Your goal –
Repeat the entries word for word, starting at the line that contains "Switch to the Overview" and ending at the line that contains "(x=337, y=368)", with both of those lines included.

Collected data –

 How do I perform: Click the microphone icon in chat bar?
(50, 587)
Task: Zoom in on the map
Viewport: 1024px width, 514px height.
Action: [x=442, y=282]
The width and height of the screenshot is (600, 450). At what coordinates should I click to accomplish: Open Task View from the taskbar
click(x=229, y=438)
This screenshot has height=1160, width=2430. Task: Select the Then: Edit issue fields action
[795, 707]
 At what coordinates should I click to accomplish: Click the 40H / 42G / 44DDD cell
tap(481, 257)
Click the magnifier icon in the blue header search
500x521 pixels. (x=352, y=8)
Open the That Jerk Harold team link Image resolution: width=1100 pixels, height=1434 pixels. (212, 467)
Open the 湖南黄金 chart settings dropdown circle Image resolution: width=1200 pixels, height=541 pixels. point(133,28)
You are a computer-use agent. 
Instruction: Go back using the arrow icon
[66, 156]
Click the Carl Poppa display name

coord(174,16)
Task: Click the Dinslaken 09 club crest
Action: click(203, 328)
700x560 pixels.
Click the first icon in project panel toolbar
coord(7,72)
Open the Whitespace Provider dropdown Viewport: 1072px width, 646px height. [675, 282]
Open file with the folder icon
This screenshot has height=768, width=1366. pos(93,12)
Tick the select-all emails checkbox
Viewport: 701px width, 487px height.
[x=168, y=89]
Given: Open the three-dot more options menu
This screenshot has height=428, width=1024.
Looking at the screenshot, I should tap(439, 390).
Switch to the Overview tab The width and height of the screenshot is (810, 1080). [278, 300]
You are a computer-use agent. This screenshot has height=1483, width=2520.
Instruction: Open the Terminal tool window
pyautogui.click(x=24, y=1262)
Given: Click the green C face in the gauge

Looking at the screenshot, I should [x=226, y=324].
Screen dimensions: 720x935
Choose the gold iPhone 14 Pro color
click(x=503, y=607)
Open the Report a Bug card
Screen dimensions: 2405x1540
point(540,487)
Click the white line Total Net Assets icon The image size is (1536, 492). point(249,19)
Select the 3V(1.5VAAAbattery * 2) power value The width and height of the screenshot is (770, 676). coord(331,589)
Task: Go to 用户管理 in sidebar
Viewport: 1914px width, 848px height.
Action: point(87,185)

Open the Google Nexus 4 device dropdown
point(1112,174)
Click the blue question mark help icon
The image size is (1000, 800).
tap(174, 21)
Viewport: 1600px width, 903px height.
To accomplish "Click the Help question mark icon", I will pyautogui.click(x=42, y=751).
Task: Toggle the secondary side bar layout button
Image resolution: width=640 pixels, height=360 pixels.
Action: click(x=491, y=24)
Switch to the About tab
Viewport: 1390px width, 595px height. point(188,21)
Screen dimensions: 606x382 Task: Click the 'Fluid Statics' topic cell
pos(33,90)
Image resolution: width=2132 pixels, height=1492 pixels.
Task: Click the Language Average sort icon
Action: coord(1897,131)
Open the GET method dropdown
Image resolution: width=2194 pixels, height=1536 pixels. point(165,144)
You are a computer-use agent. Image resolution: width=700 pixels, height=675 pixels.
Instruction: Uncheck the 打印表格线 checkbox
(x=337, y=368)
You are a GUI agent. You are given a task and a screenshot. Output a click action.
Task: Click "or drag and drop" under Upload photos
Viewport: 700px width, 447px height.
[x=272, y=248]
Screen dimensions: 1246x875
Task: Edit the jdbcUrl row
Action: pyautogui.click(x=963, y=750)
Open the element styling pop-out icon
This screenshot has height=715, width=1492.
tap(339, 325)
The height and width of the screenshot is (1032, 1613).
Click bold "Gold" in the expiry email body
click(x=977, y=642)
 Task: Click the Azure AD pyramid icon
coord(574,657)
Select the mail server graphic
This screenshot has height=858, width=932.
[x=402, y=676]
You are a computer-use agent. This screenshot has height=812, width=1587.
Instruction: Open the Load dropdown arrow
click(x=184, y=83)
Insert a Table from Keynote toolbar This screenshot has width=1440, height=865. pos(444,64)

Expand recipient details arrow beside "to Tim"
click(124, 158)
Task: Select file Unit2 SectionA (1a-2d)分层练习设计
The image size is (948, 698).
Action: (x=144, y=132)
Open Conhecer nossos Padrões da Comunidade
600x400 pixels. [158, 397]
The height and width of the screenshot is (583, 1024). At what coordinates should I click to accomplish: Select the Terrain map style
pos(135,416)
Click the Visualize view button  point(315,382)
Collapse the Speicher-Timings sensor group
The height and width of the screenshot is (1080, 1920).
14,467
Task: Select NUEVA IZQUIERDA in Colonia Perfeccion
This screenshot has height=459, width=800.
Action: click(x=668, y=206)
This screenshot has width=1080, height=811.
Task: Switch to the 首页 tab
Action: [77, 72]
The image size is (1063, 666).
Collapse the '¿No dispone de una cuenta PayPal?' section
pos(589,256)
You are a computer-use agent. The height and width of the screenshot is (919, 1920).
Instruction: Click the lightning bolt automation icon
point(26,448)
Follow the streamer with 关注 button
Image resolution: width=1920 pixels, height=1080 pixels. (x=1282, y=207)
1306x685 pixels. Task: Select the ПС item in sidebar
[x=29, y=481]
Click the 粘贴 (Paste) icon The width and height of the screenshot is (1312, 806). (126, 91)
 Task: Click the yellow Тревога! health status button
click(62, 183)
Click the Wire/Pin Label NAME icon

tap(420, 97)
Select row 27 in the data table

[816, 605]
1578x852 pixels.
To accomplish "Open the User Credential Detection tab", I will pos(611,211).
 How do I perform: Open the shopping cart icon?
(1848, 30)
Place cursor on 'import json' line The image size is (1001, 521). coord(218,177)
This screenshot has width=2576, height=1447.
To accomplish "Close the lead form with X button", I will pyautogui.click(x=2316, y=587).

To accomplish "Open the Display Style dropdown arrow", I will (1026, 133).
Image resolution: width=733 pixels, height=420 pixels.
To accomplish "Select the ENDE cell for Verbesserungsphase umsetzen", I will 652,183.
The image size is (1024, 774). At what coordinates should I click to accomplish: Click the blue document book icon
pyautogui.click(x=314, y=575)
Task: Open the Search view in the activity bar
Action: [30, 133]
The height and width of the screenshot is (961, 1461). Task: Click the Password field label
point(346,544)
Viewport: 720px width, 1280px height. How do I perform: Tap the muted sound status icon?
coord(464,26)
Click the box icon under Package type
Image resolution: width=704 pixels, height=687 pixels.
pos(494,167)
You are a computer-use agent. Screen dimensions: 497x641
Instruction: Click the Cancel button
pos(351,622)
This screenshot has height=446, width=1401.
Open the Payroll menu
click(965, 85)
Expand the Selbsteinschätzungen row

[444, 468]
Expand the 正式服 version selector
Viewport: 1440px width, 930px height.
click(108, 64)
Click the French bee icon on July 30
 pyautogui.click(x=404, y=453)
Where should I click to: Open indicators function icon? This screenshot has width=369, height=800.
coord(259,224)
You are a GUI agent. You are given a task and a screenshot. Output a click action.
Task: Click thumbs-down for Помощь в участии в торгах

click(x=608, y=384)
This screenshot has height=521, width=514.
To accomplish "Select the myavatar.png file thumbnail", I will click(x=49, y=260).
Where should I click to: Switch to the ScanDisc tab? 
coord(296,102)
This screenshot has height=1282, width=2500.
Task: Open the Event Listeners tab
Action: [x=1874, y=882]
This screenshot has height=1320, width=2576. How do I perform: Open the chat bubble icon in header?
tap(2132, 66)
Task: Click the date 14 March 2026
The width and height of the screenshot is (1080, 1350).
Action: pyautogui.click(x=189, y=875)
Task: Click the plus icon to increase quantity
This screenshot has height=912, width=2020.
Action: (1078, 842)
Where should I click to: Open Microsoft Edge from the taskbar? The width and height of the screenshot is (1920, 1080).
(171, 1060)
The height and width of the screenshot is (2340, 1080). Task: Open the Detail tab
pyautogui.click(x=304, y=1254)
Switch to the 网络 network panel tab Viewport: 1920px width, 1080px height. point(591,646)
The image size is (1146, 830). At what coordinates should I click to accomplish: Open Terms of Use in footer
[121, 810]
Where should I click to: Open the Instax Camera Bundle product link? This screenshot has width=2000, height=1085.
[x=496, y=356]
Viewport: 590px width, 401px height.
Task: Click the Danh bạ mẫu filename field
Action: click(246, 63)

Worked solution –
Switch to the Overview tab The width and height of the screenshot is (810, 1080). [278, 300]
You are a computer-use agent. This screenshot has height=1483, width=2520.
Instruction: Open the Terminal tool window
pyautogui.click(x=24, y=1262)
Given: Click the green C face in the gauge

Looking at the screenshot, I should [x=226, y=324].
Screen dimensions: 720x935
Choose the gold iPhone 14 Pro color
click(x=503, y=607)
Open the Report a Bug card
Screen dimensions: 2405x1540
point(540,487)
Click the white line Total Net Assets icon The image size is (1536, 492). point(249,19)
Select the 3V(1.5VAAAbattery * 2) power value The width and height of the screenshot is (770, 676). coord(331,589)
Task: Go to 用户管理 in sidebar
Viewport: 1914px width, 848px height.
Action: point(87,185)

Open the Google Nexus 4 device dropdown
point(1112,174)
Click the blue question mark help icon
The image size is (1000, 800).
tap(174, 21)
Viewport: 1600px width, 903px height.
To accomplish "Click the Help question mark icon", I will pyautogui.click(x=42, y=751).
Task: Toggle the secondary side bar layout button
Image resolution: width=640 pixels, height=360 pixels.
Action: click(x=491, y=24)
Switch to the About tab
Viewport: 1390px width, 595px height. point(188,21)
Screen dimensions: 606x382 Task: Click the 'Fluid Statics' topic cell
pos(33,90)
Image resolution: width=2132 pixels, height=1492 pixels.
Task: Click the Language Average sort icon
Action: coord(1897,131)
Open the GET method dropdown
Image resolution: width=2194 pixels, height=1536 pixels. point(165,144)
You are a computer-use agent. Image resolution: width=700 pixels, height=675 pixels.
Instruction: Uncheck the 打印表格线 checkbox
(x=337, y=368)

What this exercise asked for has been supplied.